The Karnataka Milk Federation (KMF) is a dairy cooperative from Karnataka, India, which sells products such as milk, curds, ghee, butter, ice cream, chocolates, and sweets under the brand name Nandini.
It is a federation of milk producers under the ownership of  Ministry of Cooperation, Government of Karnataka. Almost every district in Karnataka has milk producing co-operatives. The milk is collected from farmers who are its members, processed and sold in the market under the Nandini brand. It is the second-largest milk co-operative in India after Amul.

Background

The first of the dairy co-operatives that make up KMF started in 1955 in Kudige, Kodagu District. KMF was founded in 1974 as Karnataka Dairy Development Corporation (KDDC) to implement a dairy development project run by the World Bank. In 1984 the organisation was renamed KMF. KMF has 14 milk unions throughout the Karnataka State which procure milk from Primary Dairy Cooperative Societies (DCS) and distribute milk to the consumers in various urban and rural markets in Karnataka State with 1,500 members.

Operations

Occasionally, there is spillover from Karnataka politics into the activities of KMF, including the elections for the post of chairman, and the timing of the milk price hike.

#### [WHAT IS ASKED]
- a) List every product that the Karnataka Milk Federation passage says is sold under the Nandini brand.
- b) Answer these from the Karnataka Milk Federation passage:
(i) In what year and place did the first of the dairy co-operatives that make up KMF start?
(ii) Under what name was KMF founded in 1974?
(iii) How many milk unions does KMF have?
- c) Reproduce the part of the Karnataka Milk Federation passage that opens with the words containing "It is a federation" and closes with "India after Amul.".
Rely only on the Karnataka Milk Federation passage.

#### [DATA SECTION]
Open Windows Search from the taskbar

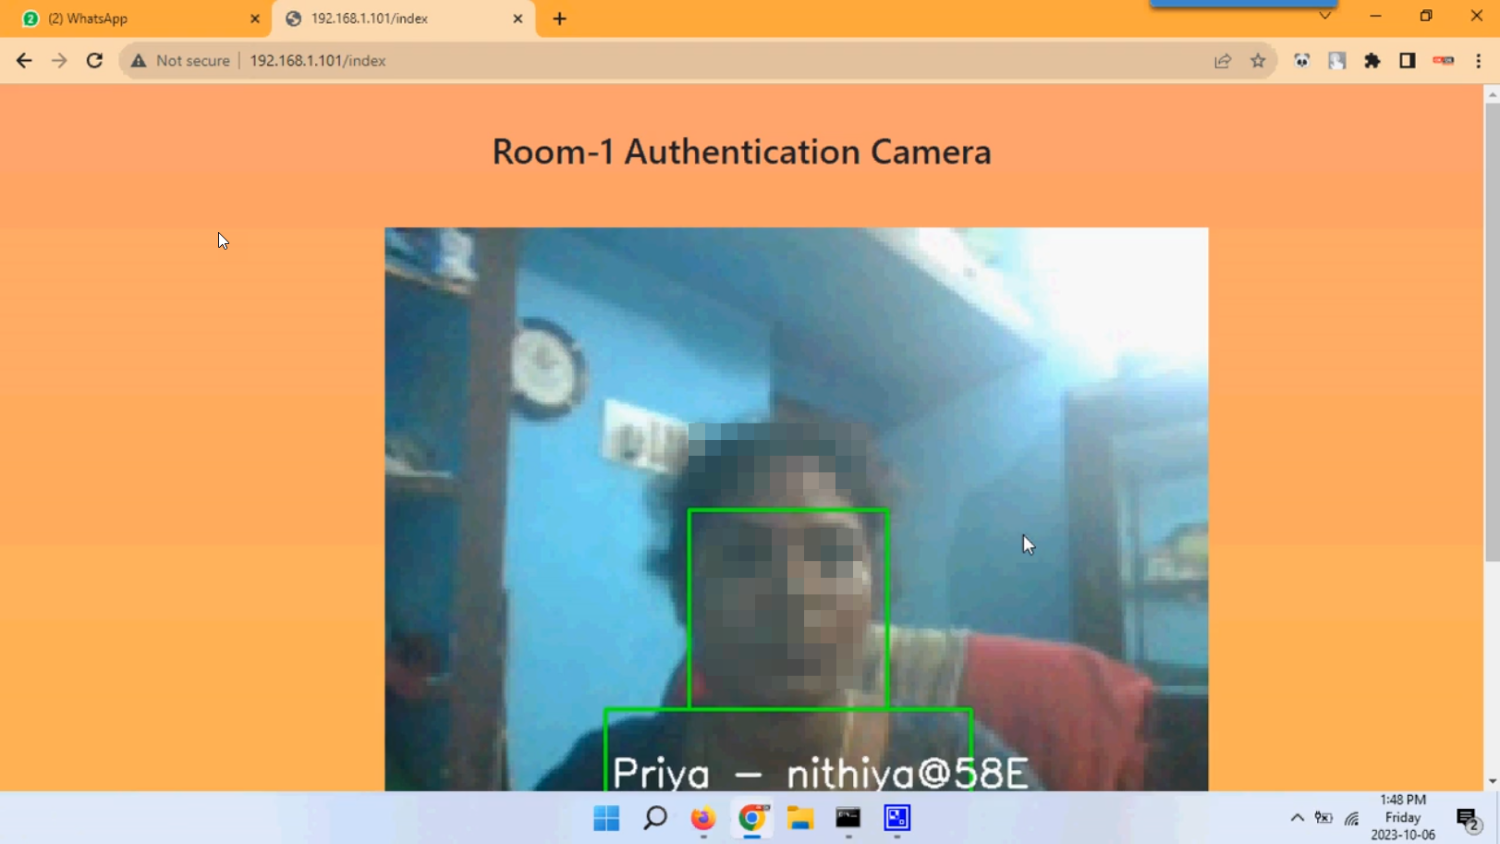[x=654, y=818]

#### [PER-TASK ANSWERS]
- a) milk, curds, ghee, butter, ice cream, chocolates, sweets

- b)
(i) 1955, in Kudige, Kodagu District
(ii) Karnataka Dairy Development Corporation (KDDC)
(iii) 14

- c)
It is a federation of milk producers under the ownership of  Ministry of Cooperation, Government of Karnataka. Almost every district in Karnataka has milk producing co-operatives. The milk is collected from farmers who are its members, processed and sold in the market under the Nandini brand. It is the second-largest milk co-operative in India after Amul.